I remember a scholarship interview I had when I was a high-school senior. The question (from a professor I came to adore, but who at the time was just another scary university guy asking me questions) was, "If you could have dinner with any historical figure, who would you choose, and why?"
I chose William Shakespeare, because he was the writer I most recently studied, and whom I could talk most fluidly about (and whom I could dangle more prepositions near). I talked my way through the answer and could tell that I impressed no one.
Later, I wondered if I could have answered the question better with a different historical person, and I tossed around several possibilities in my head. Some worked out OK, some not so much.
I received the scholarship results in the mail and failed to get the prize, but I did get a secondary scholarship from that school. I always figured it was that single answer that cost me, and it haunted my thoughts for a while.

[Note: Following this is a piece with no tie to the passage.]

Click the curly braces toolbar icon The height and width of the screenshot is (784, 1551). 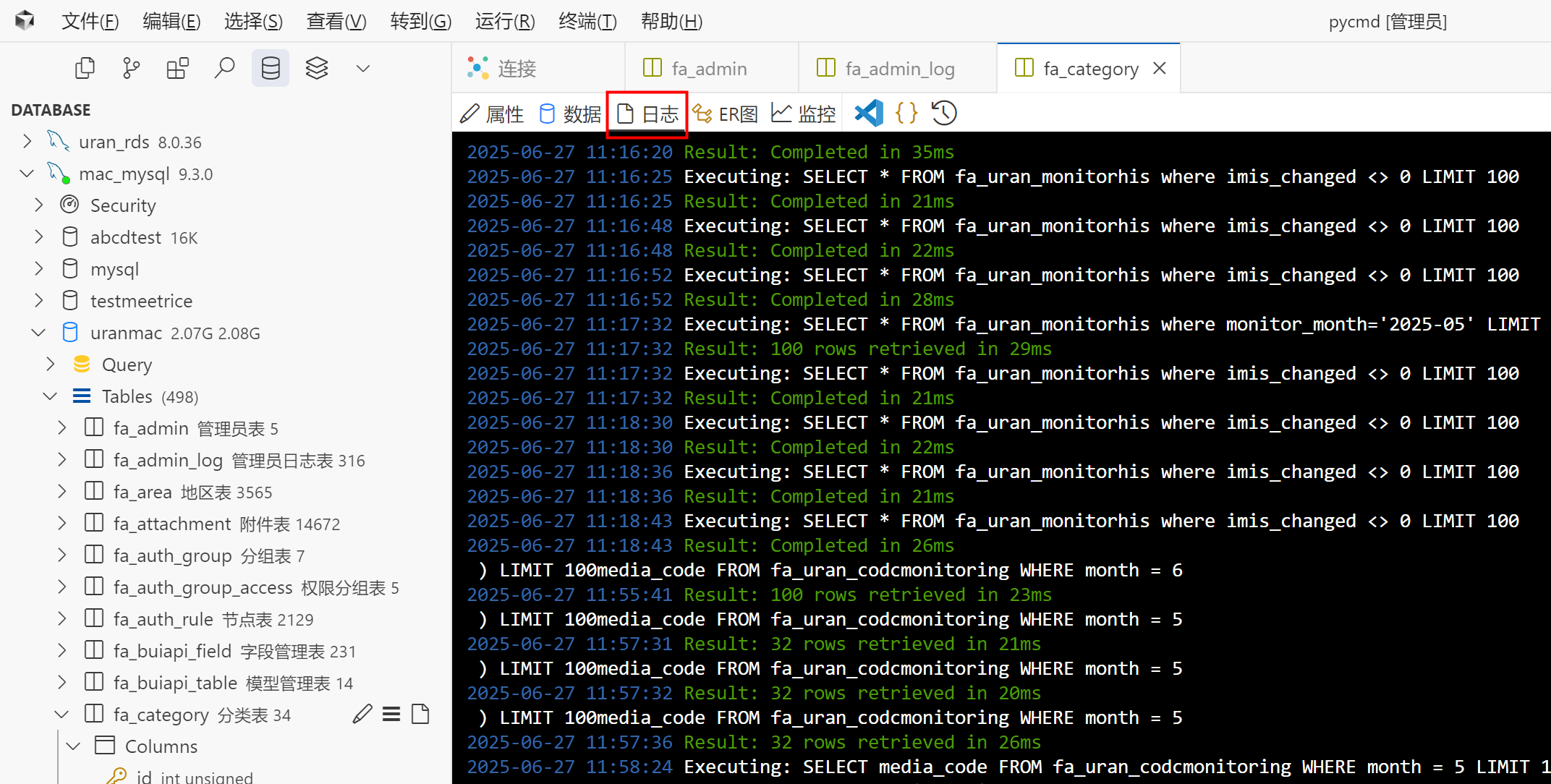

In time, I realized that the best answer was strictly non-academic, and I would have proven myself a much better applicant if I had thought non-linearly.

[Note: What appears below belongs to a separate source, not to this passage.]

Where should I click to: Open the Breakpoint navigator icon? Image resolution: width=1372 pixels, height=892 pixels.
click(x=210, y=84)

At this point, twenty years down the line, my answer to the question of who, out of everyone of all time, I'd most like to have dinner with would be: "They say that, at some point in time, there is someone exactly like you who has lived somewhere in the world. I would most like to have dinner with that version of myself, because it would provide me a chance to see myself as others see me. I trust in my ability to analyze others from many perspectives, but to analyze oneself from within is extremely difficult and subject to far too much favoritism. I'd love to have the chance to judge my own character from without, just as the world can do every day."
So my answer is, to overuse a phrase, "think outside the box."